**SHORT TASK:**
Reproduce word for word the passage of the job posting from "It merges traditional" up to and including "and cost optimization.".

Senior AWS Platform Administrator

Overview

Remote
$110,000 - $140,000
Full Time
No Travel Required

Skills

Amazon Web Services
Cloud Computing
Disaster Recovery
Emerging Technologies
High Availability
Problem Solving
Scalability
Ubuntu
Performance Monitoring
Security
Design
IoT
Network Design
Linux Administration

Job Details

This role is responsible for the operation and evolution of Prism, our IoT software platform, and the systems that support it. This involves planning, design, monitoring, management, and troubleshooting of the infrastructure that hosts our customer s large-scale IoT applications, ensuring availability, scalability, security, and performance. Success in this role means our platform consistently meets its 99.999% uptime goal, incidents are resolved within SLA requirements, and the infrastructure scales economically with customer growth.

It merges traditional network and infrastructure engineering and management knowledge with a focus on IoT applications with a five nines availability target. Subject domains include the core network fabric, both cloud and on-prem, Linux servers, software like Postgres, Redis/Valkey, RabbitMQ, node.js, and others, common IoT protocols and technologies like MQTT, CoAP, WebSockets, and LoRaWAN, monitoring and management tools like Ansible, Zabbix, and log aggregation and analysis.

Summary

  • Manage, monitor, and troubleshoot the Prism platform and infrastructure, and the hosted customer applications it supports.
  • Management, planning, and deployment of software and security patches and updates.
  • Analyze, recommend, and implement infrastructure changes and enhancements based on evolving application requirements, updated technologies, and cost optimization.
  • Review and recommend security measures and strategies.
  • Design and deploy sandbox environments to test and evaluate new software and simulate failure scenarios.
  • Collaborate with project managers and developers to plan, test, and implement new platform capabilities to support new customer applications.
  • Collaborate with software engineers and developers to troubleshoot system issues and optimize application performance and availability.

**GIVEN ENTRIES:**

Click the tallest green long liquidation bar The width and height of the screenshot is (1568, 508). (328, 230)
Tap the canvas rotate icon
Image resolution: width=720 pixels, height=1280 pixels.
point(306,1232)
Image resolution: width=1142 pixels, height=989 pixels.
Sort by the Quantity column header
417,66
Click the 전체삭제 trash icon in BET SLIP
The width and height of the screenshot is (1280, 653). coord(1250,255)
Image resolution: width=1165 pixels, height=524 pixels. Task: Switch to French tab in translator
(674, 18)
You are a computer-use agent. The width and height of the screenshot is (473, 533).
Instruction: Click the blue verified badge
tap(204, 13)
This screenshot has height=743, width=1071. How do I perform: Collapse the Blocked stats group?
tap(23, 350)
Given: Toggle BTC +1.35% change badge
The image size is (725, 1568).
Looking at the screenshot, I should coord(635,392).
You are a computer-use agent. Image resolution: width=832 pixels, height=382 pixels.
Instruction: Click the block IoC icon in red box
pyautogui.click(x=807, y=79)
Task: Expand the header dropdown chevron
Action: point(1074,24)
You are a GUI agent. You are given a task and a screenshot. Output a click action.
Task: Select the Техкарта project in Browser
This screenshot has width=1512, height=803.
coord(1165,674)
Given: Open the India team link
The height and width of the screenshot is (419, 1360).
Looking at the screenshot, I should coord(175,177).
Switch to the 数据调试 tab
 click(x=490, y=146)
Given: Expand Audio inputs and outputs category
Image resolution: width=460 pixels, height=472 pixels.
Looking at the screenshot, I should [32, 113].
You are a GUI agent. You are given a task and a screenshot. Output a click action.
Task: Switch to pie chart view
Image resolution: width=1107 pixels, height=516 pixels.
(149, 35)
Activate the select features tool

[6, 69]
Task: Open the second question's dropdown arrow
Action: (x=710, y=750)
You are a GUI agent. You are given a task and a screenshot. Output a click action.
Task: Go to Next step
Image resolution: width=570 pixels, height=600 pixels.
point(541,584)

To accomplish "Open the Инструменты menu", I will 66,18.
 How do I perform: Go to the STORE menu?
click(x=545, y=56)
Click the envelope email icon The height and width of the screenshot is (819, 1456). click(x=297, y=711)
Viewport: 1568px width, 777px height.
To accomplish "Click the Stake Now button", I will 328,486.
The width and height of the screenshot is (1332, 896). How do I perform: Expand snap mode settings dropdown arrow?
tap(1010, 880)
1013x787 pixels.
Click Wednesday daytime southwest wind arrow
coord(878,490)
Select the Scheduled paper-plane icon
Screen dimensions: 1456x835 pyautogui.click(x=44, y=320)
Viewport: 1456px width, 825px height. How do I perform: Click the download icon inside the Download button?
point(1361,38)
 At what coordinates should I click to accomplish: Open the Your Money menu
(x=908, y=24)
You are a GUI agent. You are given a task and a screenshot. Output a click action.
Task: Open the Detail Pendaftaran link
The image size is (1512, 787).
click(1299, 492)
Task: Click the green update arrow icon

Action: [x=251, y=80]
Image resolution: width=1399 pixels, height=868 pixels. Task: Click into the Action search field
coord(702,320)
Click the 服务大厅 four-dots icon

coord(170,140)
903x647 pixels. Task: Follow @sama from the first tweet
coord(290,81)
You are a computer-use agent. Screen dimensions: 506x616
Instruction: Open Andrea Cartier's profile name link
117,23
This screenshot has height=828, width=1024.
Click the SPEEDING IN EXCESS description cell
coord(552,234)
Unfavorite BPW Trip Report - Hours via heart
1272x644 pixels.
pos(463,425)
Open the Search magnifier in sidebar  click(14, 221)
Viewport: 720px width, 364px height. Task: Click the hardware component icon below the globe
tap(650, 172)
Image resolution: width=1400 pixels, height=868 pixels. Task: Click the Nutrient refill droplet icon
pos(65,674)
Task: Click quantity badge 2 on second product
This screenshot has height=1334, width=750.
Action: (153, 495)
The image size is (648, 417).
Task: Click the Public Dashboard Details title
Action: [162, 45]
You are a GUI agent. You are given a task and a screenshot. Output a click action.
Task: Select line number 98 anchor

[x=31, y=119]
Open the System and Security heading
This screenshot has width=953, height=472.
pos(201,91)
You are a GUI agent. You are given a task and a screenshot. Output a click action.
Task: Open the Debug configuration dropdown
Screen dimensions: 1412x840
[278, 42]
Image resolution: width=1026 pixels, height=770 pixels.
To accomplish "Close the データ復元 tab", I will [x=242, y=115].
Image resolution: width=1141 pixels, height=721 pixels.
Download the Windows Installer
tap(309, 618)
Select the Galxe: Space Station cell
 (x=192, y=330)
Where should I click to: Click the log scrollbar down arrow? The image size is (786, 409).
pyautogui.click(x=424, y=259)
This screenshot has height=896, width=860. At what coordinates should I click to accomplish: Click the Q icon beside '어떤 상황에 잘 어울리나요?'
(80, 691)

**TASK RESULT:**
It merges traditional network and infrastructure engineering and management knowledge with a focus on IoT applications with a five nines availability target. Subject domains include the core network fabric, both cloud and on-prem, Linux servers, software like Postgres, Redis/Valkey, RabbitMQ, node.js, and others, common IoT protocols and technologies like MQTT, CoAP, WebSockets, and LoRaWAN, monitoring and management tools like Ansible, Zabbix, and log aggregation and analysis.

Summary

  • Manage, monitor, and troubleshoot the Prism platform and infrastructure, and the hosted customer applications it supports.
  • Management, planning, and deployment of software and security patches and updates.
  • Analyze, recommend, and implement infrastructure changes and enhancements based on evolving application requirements, updated technologies, and cost optimization.